Steffensen's method is a numerical method to find the roots of functions. It is similar to Newton's method, but, unlike Newton's, does not require derivatives. Like Newton's, however, it is prone towards not finding a solution at all.

In this task we will do a root-finding problem that illustrates both the advantage—that no derivatives are required—and the disadvantage—that the method often gives no answer. We will try to find intersection points of two Bézier curves.

Steffensen's method

We will be using the variant of Steffensen's method that employs Aitken's extrapolation. Aitken's extrapolation is illustrated by the following ATS function:

fun aitken
     (f  : double -> double,   (* function double to double *)
      p0 : double)             (* initial fixed point estimate *)
   : double =
 let
   val p1 = f(p0)
   val p2 = f(p1)
   val p1m0 = p1 - p0
 in
   p0 - (p1m0 * p1m0) / (p2 - (2.0 * p1) + p0)
 end

The return value is a function of $p0$ , $p1=f(p0)$ , and $p2=f(f(p0))$ . What one is trying to find is a so-called fixed point of $f$ : a value of $p$ such that $f(p)=p$ . Our implementation of Steffensen's method will be to repeat Aitken's extrapolation until either a tolerance is satisfied or too many iterations have been executed:

fun steffensen_aitken     (* finds fixed point p such that f(p) = p *)
     (f       : double -> double, (* function double to double *)
      pinit   : double,           (* initial estimate *)
      tol     : double,           (* tolerance *)
      maxiter : int)              (* maximum number of iterations *)
   : Option (double) =     (* return a double, IF tolerance is met *)
 let
   var p0   : double = pinit
   var p    : double = aitken (f, p0)
   var iter : int = 1          (* iteration counter *)
 in
   while (abs (p - p0) > tol andalso iter < maxiter)
     begin
       p0 := p;
       p := aitken (f, p0);
       iter := iter + 1
     end;
   if abs (p - p0) > tol then None () else Some (p)
 end

The function steffensen_aitken will find a fixed point for us, but how can we use that to find a root? In particular, suppose one wants to find $t$ such that $g(t)=0$ . Then what one can do (and what we will try to do) is find a fixed point $p$ of $f(t)=g(t)+t$ . In that case, $p=f(p)=g(p)+p$ , and therefore $g(p)=0$ .

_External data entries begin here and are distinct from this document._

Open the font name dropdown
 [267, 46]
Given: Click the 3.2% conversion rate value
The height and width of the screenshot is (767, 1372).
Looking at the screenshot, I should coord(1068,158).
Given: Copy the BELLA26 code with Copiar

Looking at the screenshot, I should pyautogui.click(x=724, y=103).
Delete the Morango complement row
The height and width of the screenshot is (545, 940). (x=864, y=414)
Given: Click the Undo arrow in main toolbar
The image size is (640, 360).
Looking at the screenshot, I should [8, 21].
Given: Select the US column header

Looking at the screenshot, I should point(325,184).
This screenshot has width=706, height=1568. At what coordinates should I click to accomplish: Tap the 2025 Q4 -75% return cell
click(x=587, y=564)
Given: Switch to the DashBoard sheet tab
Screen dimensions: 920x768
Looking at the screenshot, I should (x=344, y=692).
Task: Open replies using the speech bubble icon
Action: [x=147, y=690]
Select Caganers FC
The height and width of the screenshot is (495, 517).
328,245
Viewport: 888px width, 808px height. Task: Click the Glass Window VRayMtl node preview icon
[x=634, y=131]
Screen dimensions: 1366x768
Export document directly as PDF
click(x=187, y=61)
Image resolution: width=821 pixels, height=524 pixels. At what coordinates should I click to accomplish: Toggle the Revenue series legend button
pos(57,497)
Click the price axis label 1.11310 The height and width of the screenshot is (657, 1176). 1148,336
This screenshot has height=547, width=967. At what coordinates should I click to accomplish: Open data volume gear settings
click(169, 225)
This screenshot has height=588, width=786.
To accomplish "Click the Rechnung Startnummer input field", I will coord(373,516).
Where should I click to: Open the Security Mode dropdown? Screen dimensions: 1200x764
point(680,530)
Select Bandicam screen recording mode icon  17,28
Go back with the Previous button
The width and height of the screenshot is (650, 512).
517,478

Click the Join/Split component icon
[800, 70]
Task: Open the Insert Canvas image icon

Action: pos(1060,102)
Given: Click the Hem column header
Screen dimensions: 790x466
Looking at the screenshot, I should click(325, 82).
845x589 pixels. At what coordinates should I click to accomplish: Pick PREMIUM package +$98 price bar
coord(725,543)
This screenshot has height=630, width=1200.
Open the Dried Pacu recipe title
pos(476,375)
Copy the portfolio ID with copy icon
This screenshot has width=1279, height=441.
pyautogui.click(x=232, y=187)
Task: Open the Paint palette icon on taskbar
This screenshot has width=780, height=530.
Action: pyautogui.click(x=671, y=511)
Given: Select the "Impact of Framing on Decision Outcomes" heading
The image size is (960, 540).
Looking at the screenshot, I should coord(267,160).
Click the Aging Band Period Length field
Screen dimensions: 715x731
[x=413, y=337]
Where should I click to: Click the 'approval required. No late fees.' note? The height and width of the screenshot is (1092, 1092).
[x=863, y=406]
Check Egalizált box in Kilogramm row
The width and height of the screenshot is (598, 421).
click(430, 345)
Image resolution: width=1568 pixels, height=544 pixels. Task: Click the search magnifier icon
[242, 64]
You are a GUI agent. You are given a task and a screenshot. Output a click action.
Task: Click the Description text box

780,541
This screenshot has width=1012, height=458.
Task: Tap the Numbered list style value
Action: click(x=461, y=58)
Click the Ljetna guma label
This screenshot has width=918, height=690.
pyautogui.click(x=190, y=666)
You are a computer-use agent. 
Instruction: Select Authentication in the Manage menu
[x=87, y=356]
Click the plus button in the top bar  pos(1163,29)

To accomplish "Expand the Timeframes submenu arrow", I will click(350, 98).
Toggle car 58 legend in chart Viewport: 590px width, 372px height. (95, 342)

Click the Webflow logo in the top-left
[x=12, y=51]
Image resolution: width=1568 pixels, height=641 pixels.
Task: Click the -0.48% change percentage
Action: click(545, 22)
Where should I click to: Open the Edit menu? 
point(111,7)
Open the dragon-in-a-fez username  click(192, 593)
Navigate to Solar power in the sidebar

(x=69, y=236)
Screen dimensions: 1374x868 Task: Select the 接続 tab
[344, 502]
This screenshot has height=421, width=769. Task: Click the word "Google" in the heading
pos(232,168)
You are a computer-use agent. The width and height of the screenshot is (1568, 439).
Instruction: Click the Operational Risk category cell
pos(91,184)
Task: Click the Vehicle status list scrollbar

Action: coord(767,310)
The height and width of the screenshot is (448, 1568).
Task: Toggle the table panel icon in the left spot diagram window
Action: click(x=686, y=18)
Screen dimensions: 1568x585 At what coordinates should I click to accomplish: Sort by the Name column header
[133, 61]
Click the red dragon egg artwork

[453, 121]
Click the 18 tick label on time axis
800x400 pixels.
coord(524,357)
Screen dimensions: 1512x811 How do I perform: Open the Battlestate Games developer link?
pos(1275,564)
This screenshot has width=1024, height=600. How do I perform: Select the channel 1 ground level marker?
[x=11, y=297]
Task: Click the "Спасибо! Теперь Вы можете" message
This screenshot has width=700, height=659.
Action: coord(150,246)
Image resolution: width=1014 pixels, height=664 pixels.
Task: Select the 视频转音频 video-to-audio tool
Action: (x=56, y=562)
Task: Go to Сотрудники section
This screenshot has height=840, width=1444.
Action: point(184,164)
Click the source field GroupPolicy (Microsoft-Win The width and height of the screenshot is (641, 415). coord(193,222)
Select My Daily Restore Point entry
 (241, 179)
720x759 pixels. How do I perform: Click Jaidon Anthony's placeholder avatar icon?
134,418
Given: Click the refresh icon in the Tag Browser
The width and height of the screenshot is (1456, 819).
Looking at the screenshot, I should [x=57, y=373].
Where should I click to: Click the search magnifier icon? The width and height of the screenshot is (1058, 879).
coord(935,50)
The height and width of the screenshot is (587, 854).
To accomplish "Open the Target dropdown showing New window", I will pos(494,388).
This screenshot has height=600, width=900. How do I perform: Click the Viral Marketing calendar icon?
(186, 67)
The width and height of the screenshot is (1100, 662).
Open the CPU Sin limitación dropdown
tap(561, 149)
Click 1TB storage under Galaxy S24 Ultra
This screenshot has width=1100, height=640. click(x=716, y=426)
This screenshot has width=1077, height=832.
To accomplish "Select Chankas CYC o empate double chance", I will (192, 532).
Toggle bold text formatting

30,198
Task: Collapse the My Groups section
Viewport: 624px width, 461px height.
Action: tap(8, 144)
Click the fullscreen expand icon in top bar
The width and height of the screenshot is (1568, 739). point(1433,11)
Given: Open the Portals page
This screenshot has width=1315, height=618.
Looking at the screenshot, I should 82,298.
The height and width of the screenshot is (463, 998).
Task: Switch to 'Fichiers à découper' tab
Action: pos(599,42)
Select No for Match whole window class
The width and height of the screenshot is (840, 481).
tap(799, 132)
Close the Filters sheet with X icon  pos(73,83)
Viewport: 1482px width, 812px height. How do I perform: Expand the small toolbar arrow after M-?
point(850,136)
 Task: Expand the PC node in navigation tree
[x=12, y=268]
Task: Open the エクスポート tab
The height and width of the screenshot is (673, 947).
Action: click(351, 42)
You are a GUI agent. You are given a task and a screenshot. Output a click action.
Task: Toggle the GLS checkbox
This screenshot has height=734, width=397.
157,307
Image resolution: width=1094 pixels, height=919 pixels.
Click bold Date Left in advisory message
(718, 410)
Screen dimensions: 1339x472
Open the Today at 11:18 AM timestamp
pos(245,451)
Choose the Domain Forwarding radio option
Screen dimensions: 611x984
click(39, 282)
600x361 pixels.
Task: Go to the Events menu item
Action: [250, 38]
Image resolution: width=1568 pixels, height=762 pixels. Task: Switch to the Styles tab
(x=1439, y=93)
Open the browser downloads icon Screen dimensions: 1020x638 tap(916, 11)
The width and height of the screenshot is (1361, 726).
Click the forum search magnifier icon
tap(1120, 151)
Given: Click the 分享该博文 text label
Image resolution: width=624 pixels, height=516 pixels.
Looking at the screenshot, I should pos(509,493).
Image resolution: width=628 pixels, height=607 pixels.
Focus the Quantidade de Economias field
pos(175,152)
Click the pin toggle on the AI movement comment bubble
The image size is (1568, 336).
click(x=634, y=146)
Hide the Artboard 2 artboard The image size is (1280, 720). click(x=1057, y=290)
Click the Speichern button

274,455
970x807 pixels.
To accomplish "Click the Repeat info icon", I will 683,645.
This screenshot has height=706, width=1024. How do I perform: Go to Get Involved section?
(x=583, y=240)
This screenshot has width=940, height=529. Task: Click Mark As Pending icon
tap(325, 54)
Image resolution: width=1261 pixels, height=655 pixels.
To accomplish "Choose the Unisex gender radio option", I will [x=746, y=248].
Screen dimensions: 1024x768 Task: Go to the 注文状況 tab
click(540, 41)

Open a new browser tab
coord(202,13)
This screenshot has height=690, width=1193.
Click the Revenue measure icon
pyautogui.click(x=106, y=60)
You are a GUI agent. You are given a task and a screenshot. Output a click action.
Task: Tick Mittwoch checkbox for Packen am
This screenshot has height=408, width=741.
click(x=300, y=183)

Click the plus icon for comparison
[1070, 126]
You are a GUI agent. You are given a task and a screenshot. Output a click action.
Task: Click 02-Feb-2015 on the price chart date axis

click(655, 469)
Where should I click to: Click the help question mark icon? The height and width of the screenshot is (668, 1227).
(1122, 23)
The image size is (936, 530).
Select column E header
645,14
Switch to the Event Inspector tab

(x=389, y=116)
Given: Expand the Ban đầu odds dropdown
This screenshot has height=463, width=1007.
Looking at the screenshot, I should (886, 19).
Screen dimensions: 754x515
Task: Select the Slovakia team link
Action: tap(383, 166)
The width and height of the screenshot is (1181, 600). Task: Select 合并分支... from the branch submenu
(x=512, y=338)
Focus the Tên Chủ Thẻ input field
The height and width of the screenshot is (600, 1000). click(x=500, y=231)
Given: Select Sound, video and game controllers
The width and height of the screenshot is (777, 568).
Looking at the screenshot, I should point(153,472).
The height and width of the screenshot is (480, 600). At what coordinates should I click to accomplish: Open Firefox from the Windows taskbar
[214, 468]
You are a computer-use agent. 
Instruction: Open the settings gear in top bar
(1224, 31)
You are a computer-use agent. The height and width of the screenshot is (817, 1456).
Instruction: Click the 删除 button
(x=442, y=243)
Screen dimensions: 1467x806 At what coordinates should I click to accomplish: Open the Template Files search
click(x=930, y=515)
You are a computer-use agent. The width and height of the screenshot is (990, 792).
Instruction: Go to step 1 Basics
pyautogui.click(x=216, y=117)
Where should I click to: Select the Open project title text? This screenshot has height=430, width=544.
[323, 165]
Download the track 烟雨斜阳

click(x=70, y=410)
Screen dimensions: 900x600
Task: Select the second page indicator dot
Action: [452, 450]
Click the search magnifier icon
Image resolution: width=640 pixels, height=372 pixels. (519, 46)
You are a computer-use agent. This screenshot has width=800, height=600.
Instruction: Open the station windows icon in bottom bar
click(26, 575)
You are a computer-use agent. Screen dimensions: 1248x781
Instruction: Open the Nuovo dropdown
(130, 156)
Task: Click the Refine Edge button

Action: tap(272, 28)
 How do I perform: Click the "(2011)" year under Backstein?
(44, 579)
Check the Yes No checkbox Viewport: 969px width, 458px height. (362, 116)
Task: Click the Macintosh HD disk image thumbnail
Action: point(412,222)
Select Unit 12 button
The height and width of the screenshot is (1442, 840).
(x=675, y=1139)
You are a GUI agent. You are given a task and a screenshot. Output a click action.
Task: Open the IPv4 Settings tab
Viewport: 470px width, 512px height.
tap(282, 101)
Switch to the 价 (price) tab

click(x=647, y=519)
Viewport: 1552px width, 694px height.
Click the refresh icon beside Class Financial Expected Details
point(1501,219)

The problem we wish to solve

Suppose we have two quadratic planar Bézier curves, with control points $(-1,0),(0,10),(1,0)$ and $(2,1),(-8,2),(2,3)$ , respectively. These two parabolas are shown in the following figure. As you can see, they intersect at four points.

Two parabolas in the plane that intersect at four points, plus their Bézier control polygons.

We want to try to find the points of intersection.

The method we will use is implicitization. In this method, one first rewrites one of the curves as an implicit equation in $x$ and $y$ . For this we will use the parabola that is convex upwards: it has implicit equation $5x^{2}+y-5=0$ . Then what one does is plug the parametric equations of the other curve into the implicit equation. The resulting equation is $5(x(t))^{2}+y(t)-5=0$ , where $t$ is the independent parameter for the curve that is convex leftwards. After expansion, this will be a degree-4 equation in $t$ . Find its four roots and you have found the points of intersection of the two curves.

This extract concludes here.